Sep 19, 2022, 12:01 PM – Updated on Sep 19, 2022, 12:01 PM
Residents of Jackson, Mississippi, have filed a class-action lawsuit against the city, current and past officials, and two engineering companies over failures and neglect that left them without safe drinking water.
The complaint was filed on Monday in federal court in Jackson. The residents are seeking monetary damages and demanding that the city replace the lead pipes in its water system. They claim issues with the city’s water system date back years, noting that residents had already been under a boil-water notice for a month before the city’s primary water plant failed in August. It was the fourth such notice issued this year.
Mayor Chokwe A. Lumumba, former mayor Tony Yarber, as well as former Jackson public works directors Kishia Powell, Robert Miller and Jerriot Smash were all listed as defendants. The suit also lists the Siemens Corporation, which previously had a $90 million contract with the city to reform its water system, and Trilogy Engineering Services LLC, which was appointed in 2016 to study the city’s water system.
Raine Becker, one of the plaintiffs, said that residents are “suffering because of the lack of leadership and planning by government officials and others. Access to clean water is a basic human right, and government officials must be held accountable for their misconduct.”

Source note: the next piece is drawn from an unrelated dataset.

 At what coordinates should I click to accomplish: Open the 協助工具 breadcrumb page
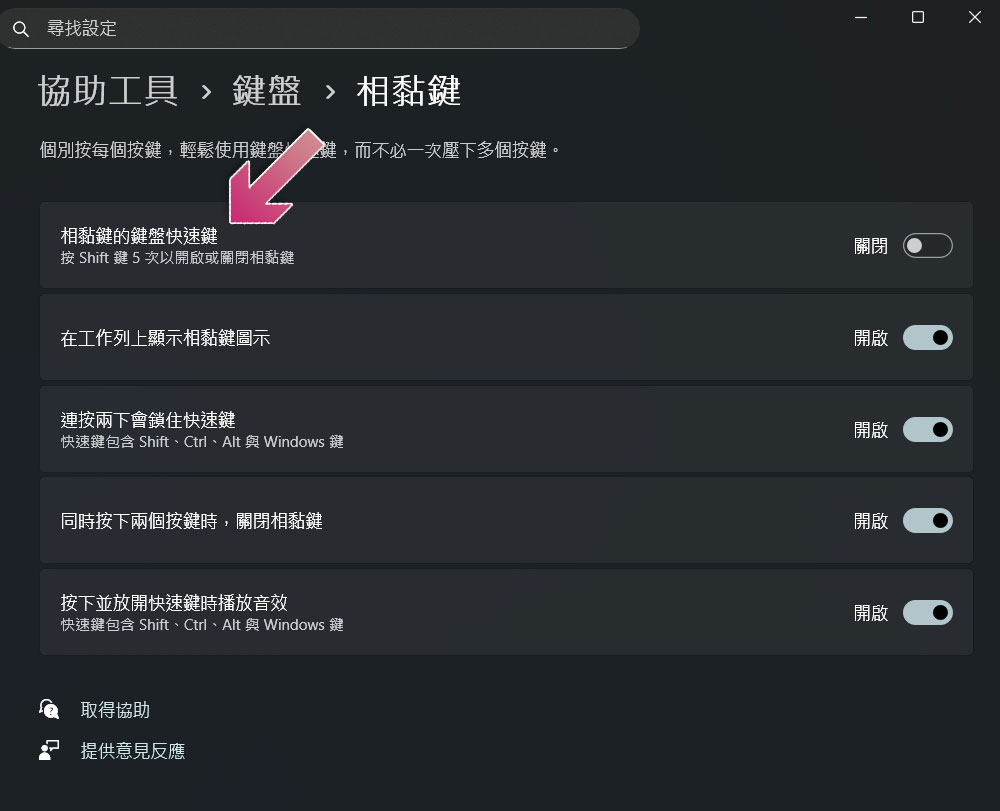tap(107, 91)
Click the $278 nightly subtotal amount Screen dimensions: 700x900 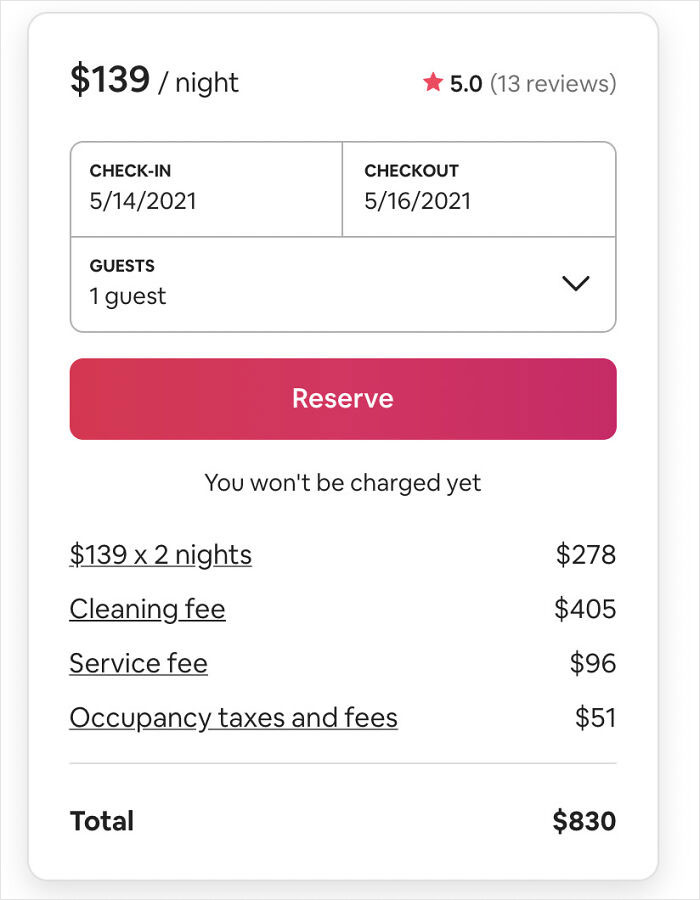[586, 555]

Representatives for the city, as well as Siemens and Trilogy Engineering, did not immediately return a request for comment.
An estimated 152,000 residents, 82% of whom are Black and 24% of whom are low-income, were impacted by the water-plant failure that left residents without water. Mississippi governor Tate Reeves declared a state of emergency and called in the National Guard on Aug. 30. He was later criticized for saying it was a “great day to not be in Jackson,” the state capital, during a groundbreaking ceremony last week.